Ammunition issued in combat was almost always AP, the reason being that it gave better penetration in cover material (dirt, sand bags, etc.) and light vehicles than ball. Ball was usually issued only for stateside training.
Ball ammunition, with a lead core, was never issued outside the continental United States. It was used for Statesdide training and guard duty.
While I'm sure that this was true for the people who lived through it, conversations with a Marine who fought in the Pacific from Guadalcanal onwards, and also in Korea, show it was not the case everywhere.
During his time on Guadalcanal, he said the only AP seen was belted, mixed with ball and tracer, and the guys with Springfields and even most of the BAR gunners got regular ball. Said there was some API, but all that went to the aircrews, like SBD rear gunners, etc. Later on in the war, BAR gunners usually got AP, and the "rest of us" got mostly ball, AP once in a while. In Korea, he said he never got ball, it was all AP, but he didn't know if that was a policy decision, or just that they were getting whatever was in the pipeline.
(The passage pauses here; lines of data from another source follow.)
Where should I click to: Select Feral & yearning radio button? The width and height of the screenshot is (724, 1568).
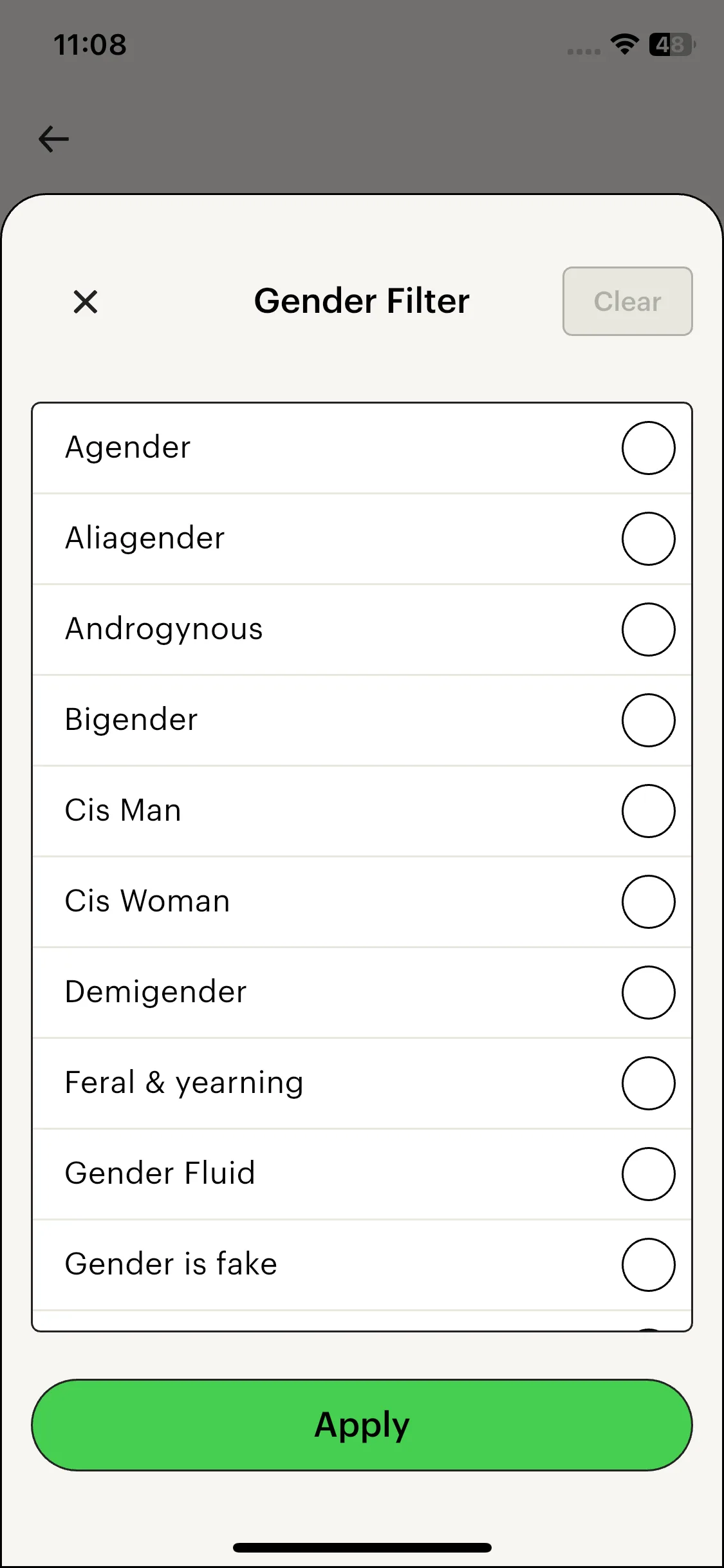pyautogui.click(x=648, y=1083)
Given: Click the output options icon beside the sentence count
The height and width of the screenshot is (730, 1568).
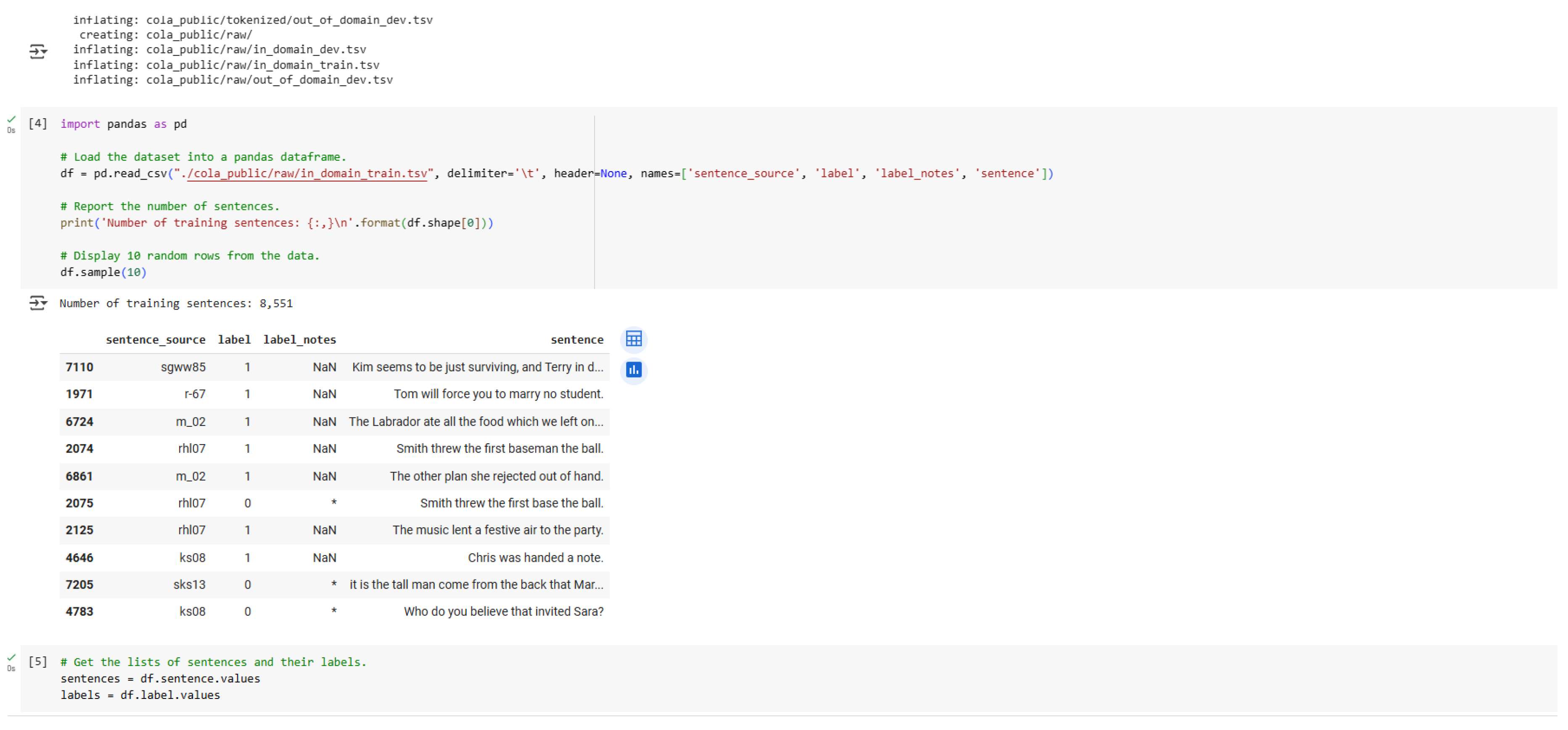Looking at the screenshot, I should [x=38, y=303].
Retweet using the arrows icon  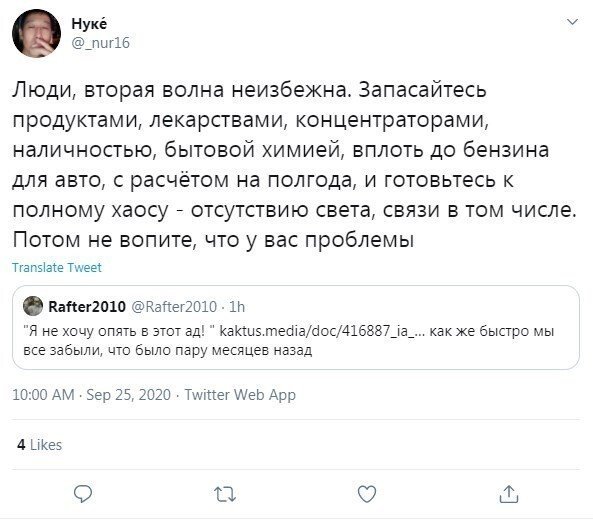pyautogui.click(x=225, y=494)
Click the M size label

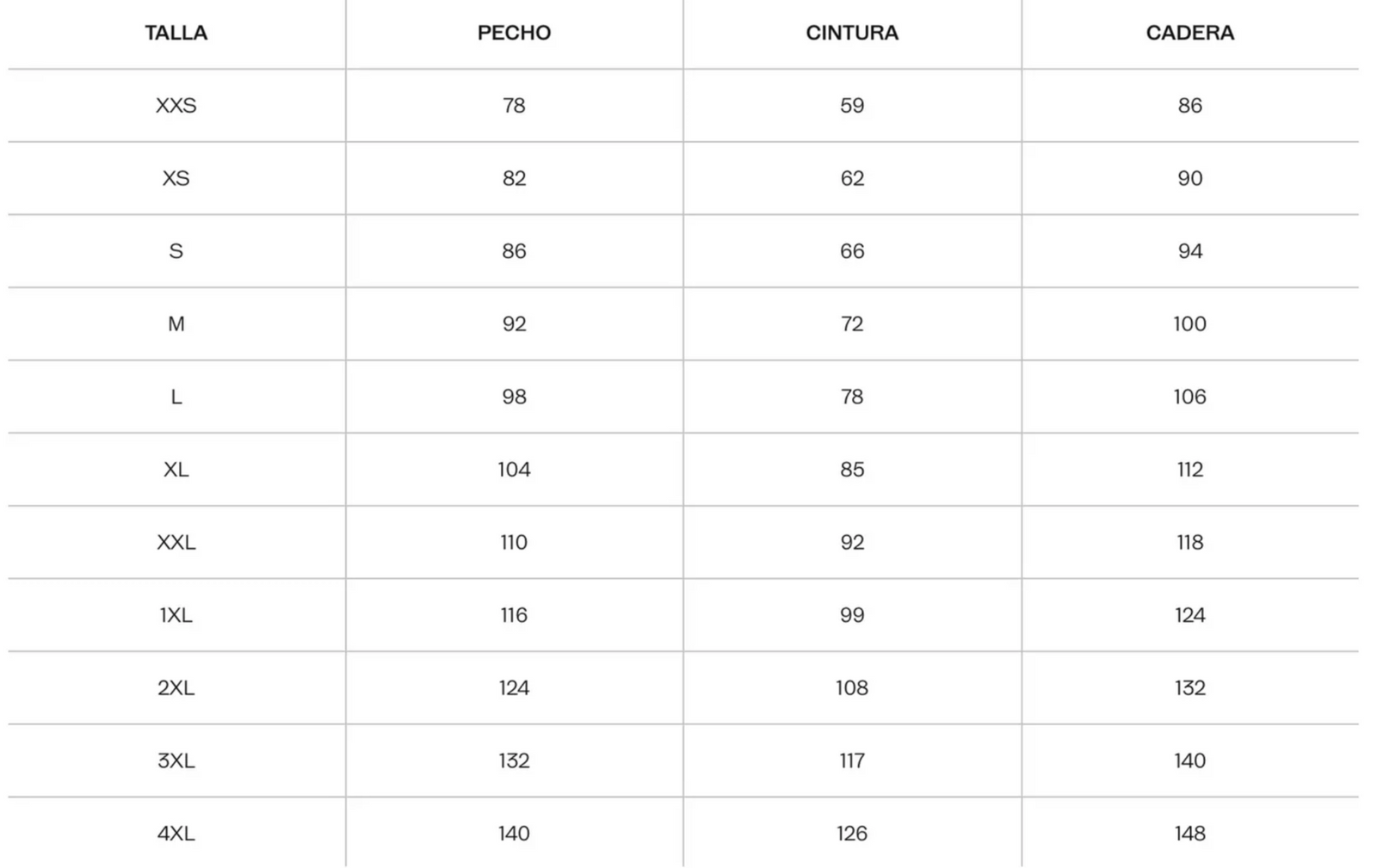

He also said his "basic" load when he carried the Garand was 96 rnds, the cartridge belts he had were 12 pocket, 6 on a side. Also that spare clips in the pockets were very common.
Also, when going into combat, he would grab a bandolier, or two, and reload out of them until they were empty, keeping his belt load intact as long as he could. Because it was easy to lose a bandolier (diving in a hole to shelter from an incoming shell or bomb could separate your from your bandolier right quick, but the belt almost always stayed with you.
He also mentioned that it was a bit difficult to extract the clips from the bandolier, but they were highly motivated at the time, and it didn't pose any serious problem for them. Also why there were so few bandoliers that survived intact, they were almost always ripped by GIs getting the ammo out of them.
I think its best to assume that while some people saw nothing but AP in combat, and ball in trainging, or even vice versa, making sweeping statements about "that's all that was used" in every theater throughout the entire war isn't accurate.